Все манипуляции над ранами Гийома Джованни проделывал сам, брат Беренгарий только сидел рядом и довольно покрякивал, а потом и вовсе покинул их, сославшись на дела. Его чудо-снадобье действительно оказывало благоприятное воздействие: раны не гноились, хотя были воспалёнными и сочились прозрачной сукровицей. Гийом повернулся на здоровый левый бок и теперь лежал вполне удовлетворённый положением дел.
— А знаешь, — Джованни задрал рясу и взобрался на лежанку, пропустив его тело между своих согнутых коленей, и, нависнув над ним, провел языком по шее, заставив задрожать, — прошлой осенью я так же страдал, когда в меня воткнули нож, Михаэлис сказал: возбуди себя! Я сначала ему не поверил, но потом сработало — боль утихла, тепло стало. Ты не против, если я… так тебя полечу?
Джованни лукавил: сейчас лечение нежными ласками нужно было ему самому — в ушах так и звенел голос отца Бернарда: «Не желаешь ли исповедаться, сын мой?». А что рассказать? Как его же духовный сын занимался с ним содомией и других заставлял? Или как юноша королевское золото умыкнул, а теперь не может вспомнить, мимо каких именно деревень они проезжали? Или как бесстыдно его разглядывал брат Доминик, сознательно мучая ради собственного удовлетворения? Или всё же ограничиться словами о рукоблудии, как советовал Михаэлис? Мысли роились в голове как стая зудящих пчел.
Солнце неуклонно катилось к полудню, Гийом уснул, Джованни прикорнул рядом, удручённый своими мыслями, что распаляли в нём страх. Он опять зашел в трапезную во время обеда, под те же перешептывания братии и сведенные у переносицы брови и яростные взоры аббата. Но ему уже было не до них: отец Бернард пугал больше.
Стараясь не разбудить Гийома, осторожно поставил миску с похлёбкой рядом на табурет, поправил одеяло и не удержался, прижавшись губами к больному плечу. «Будто прощаюсь…» — мелькнуло в голове. Сделал два шага к выходу.
— Постой! — Гийом поднял голову и внимательно на него посмотрел. — Ты мне не нравишься: дрожишь, замираешь и мыслями где-то далеко. Что происходит?
— Ничего страшного… — Джованни потупился, а потом начал разглядывать потолок, не решаясь сказать.

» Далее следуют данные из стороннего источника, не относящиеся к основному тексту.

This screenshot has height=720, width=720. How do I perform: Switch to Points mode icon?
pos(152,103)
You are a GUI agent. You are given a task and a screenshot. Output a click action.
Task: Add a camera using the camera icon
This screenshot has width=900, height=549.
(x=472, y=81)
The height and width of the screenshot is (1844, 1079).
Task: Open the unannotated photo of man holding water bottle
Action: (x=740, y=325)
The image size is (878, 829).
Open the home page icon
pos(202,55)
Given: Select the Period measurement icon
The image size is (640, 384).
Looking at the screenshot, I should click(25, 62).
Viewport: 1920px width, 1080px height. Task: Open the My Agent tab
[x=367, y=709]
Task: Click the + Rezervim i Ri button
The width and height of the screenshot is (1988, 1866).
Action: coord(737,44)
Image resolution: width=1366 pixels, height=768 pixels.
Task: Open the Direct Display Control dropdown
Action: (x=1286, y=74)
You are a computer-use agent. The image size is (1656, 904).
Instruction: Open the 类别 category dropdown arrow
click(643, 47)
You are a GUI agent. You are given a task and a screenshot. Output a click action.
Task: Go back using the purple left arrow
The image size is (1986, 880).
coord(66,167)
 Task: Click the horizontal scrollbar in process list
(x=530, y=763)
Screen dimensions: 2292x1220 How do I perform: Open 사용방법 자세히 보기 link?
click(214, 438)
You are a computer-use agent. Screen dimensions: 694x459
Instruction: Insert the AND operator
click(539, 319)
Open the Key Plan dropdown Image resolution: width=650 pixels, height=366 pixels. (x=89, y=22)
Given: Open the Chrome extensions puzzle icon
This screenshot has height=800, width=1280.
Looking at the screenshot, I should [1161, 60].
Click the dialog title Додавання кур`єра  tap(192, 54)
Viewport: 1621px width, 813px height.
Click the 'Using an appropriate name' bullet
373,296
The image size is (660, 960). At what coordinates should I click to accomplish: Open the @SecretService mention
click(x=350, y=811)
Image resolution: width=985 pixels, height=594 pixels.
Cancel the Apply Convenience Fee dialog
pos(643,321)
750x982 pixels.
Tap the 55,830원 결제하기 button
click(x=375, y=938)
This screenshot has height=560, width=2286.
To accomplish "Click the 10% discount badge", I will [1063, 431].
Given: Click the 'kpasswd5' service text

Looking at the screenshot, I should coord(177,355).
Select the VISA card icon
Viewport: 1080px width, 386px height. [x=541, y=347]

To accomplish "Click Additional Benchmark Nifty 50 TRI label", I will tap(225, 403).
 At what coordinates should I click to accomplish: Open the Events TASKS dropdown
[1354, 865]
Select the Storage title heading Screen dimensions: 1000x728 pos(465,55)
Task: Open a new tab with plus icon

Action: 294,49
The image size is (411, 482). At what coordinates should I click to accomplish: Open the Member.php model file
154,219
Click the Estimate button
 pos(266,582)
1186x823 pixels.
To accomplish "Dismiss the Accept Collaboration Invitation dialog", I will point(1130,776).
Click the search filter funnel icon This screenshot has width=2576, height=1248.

— Ты не забыл, что не должен отходить от меня ни на шаг? Ну или я от тебя: какая разница! Ты сейчас куда собрался?
— На исповедь… — с трудом выдохнул юноша, — к отцу Бернарду.
— А почему мне не хочешь говорить? — продолжал допытываться Гийом.
Джованни пожал плечами:
— Мне всё равно не в чем исповедоваться. Я так и не понял, что именно господин де Мезьер наплёл святому отцу про меня. Про несправедливый приговор, про отлучение.
— Вот-вот, — поддержал нормандец, в его голосе послышались стальные ноты, — и ни слова про золото и твою память! Скажешь, что дела государственные, что ты клятву самому королю давал, если что — де Мезьер подтвердит. И убить тебя хотят еретики и преступники из-за твоих правдивых свидетельств перед папской комиссией в Париже. А что ты там наговорил — пускай в Риме запрашивает. Всё понятно? Не забудешь?
Джованни благодарно качнул головой и поспешил к отцу Бернарду.
Ничего, казалось, не изменилось с тех пор, как юноша впервые оказался в этой келье. Всё такой же лёгкий полёт рук над рукописью, мерное раскачивание и неудобный табурет под задом.
— А тебя, оказывается, нельзя выпускать за ворота обители, сын мой, — не поворачивая головы, заговорил с ним инквизитор. — Мой духовный сын просил присмотреть за тобой, но я не знал, что дело так обернётся. Что скажешь?